● **What the exercise asks**: Please repeat the rows word for word, from the line with "The image size" through the end of the rows. Leave the pictures out of your answer.

Pointing records for screenshots and pages:
* * *

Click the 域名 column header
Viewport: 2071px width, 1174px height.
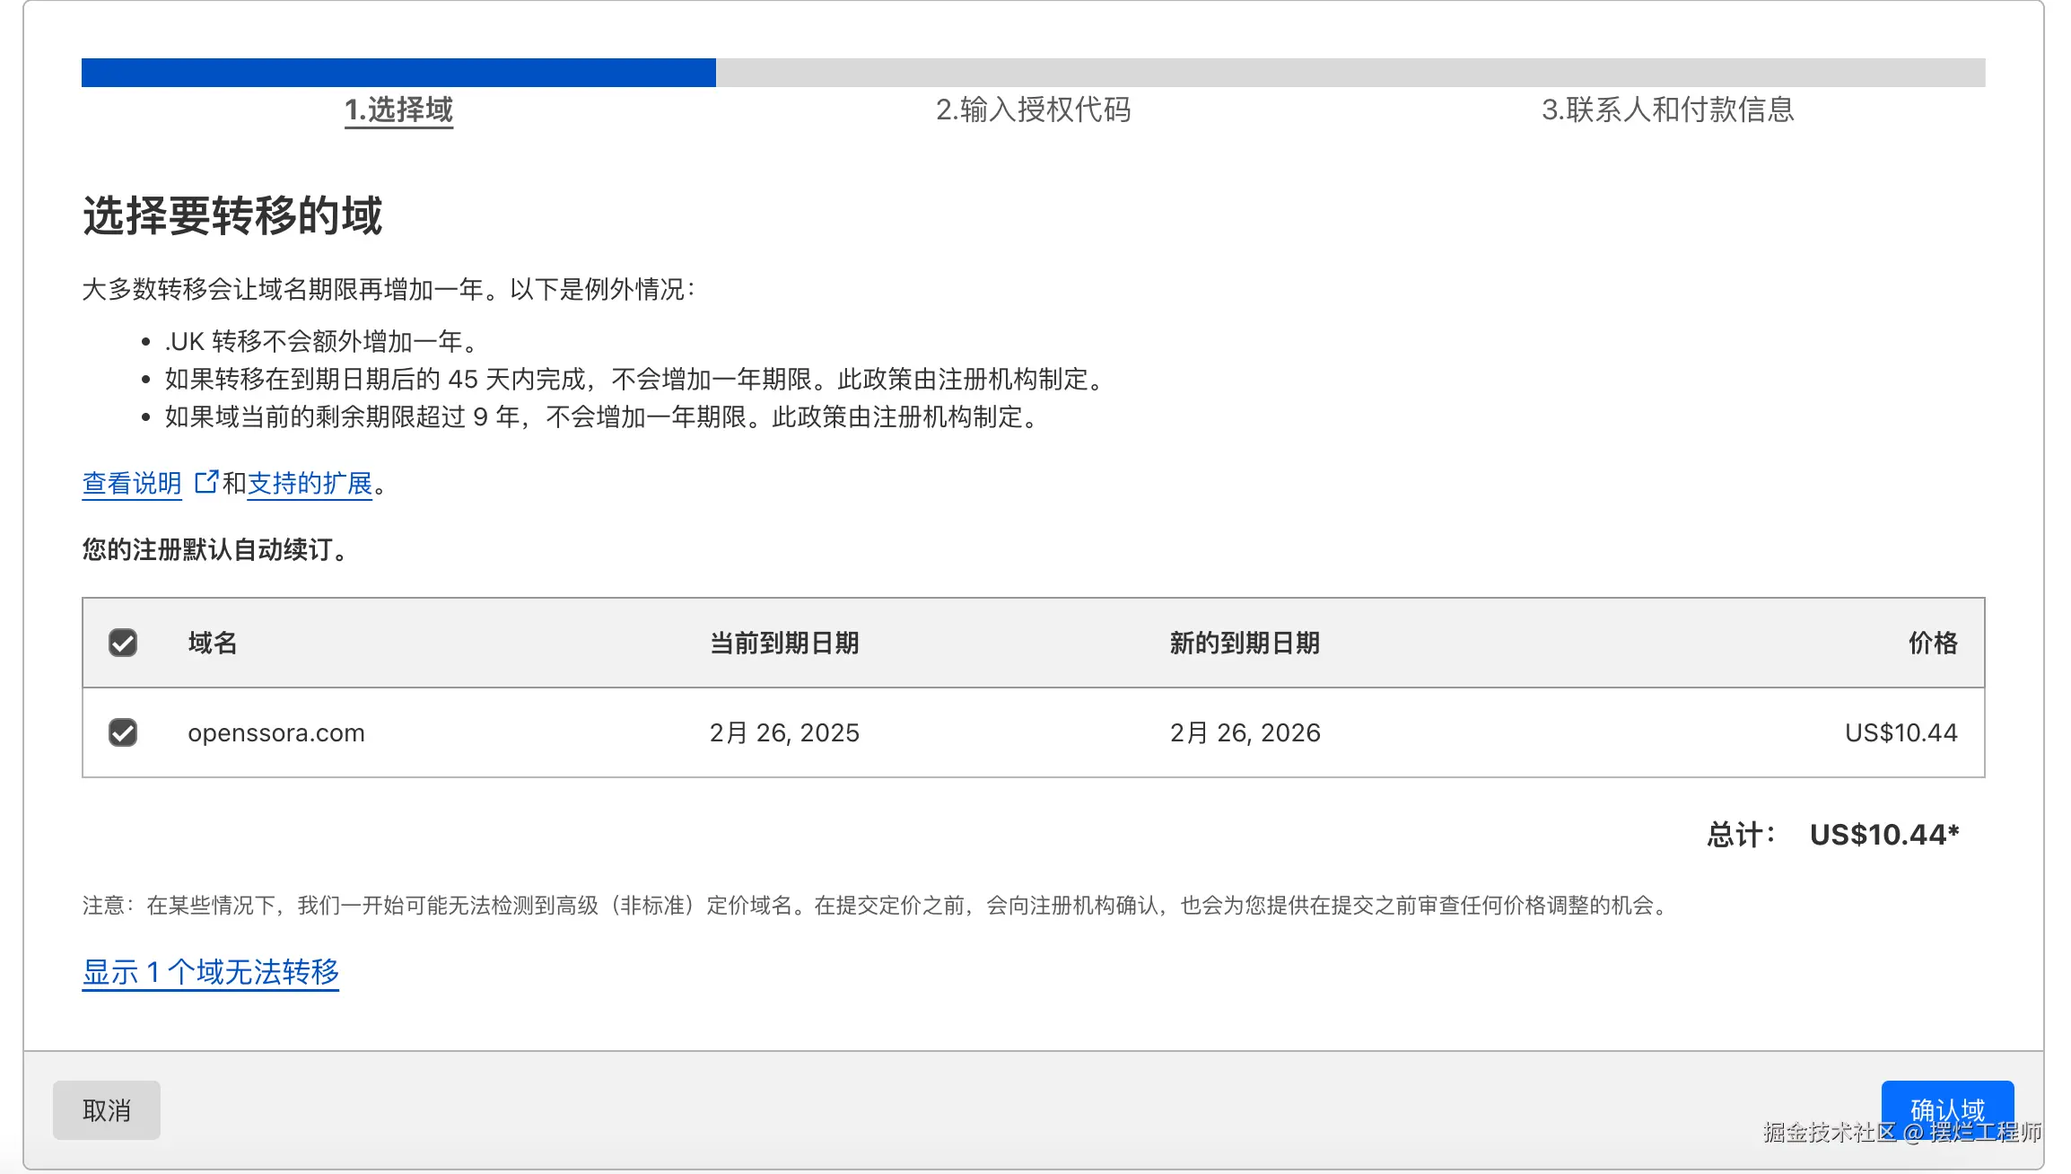(213, 643)
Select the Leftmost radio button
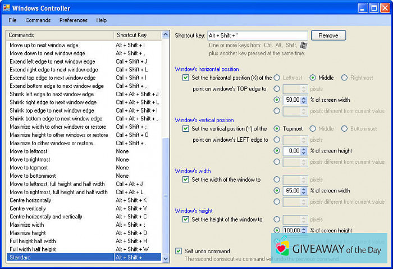The height and width of the screenshot is (269, 393). [x=277, y=78]
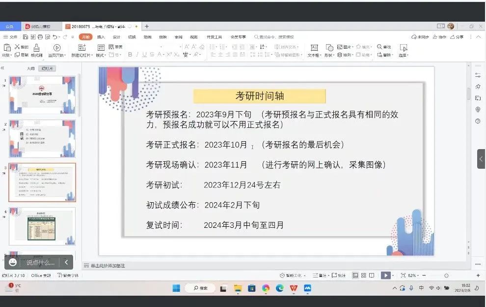Click the Save icon in quick access toolbar
The width and height of the screenshot is (486, 307).
[26, 37]

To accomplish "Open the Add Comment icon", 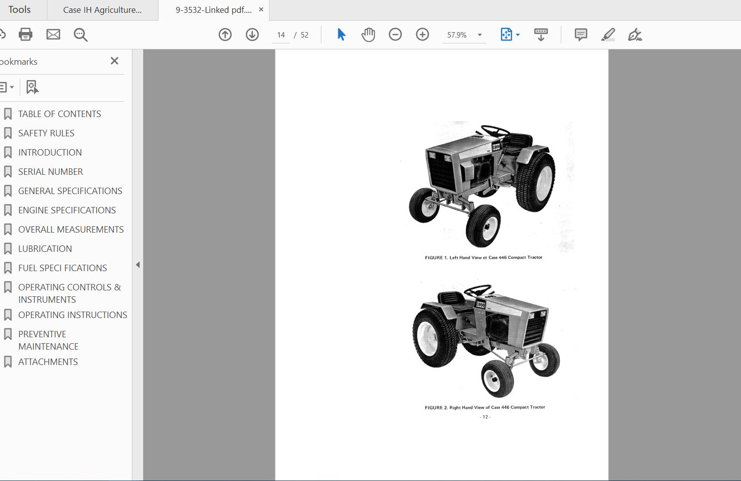I will (x=581, y=35).
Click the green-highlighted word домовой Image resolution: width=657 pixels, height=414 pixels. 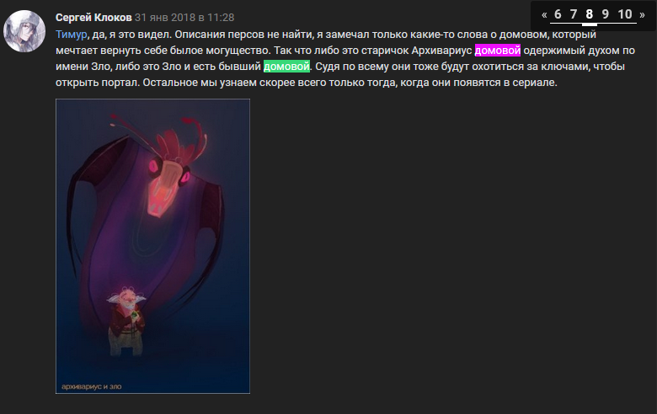[286, 67]
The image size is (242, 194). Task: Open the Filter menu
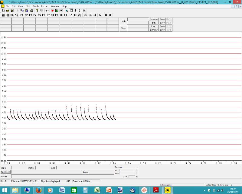click(28, 6)
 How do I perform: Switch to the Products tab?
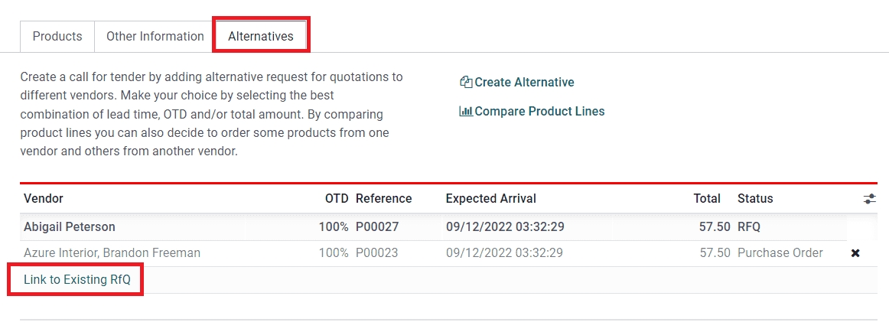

* * *

● **Correct answer**:
The image size is (242, 194). Task: Open the Filter menu
click(28, 6)
 How do I perform: Switch to the Products tab?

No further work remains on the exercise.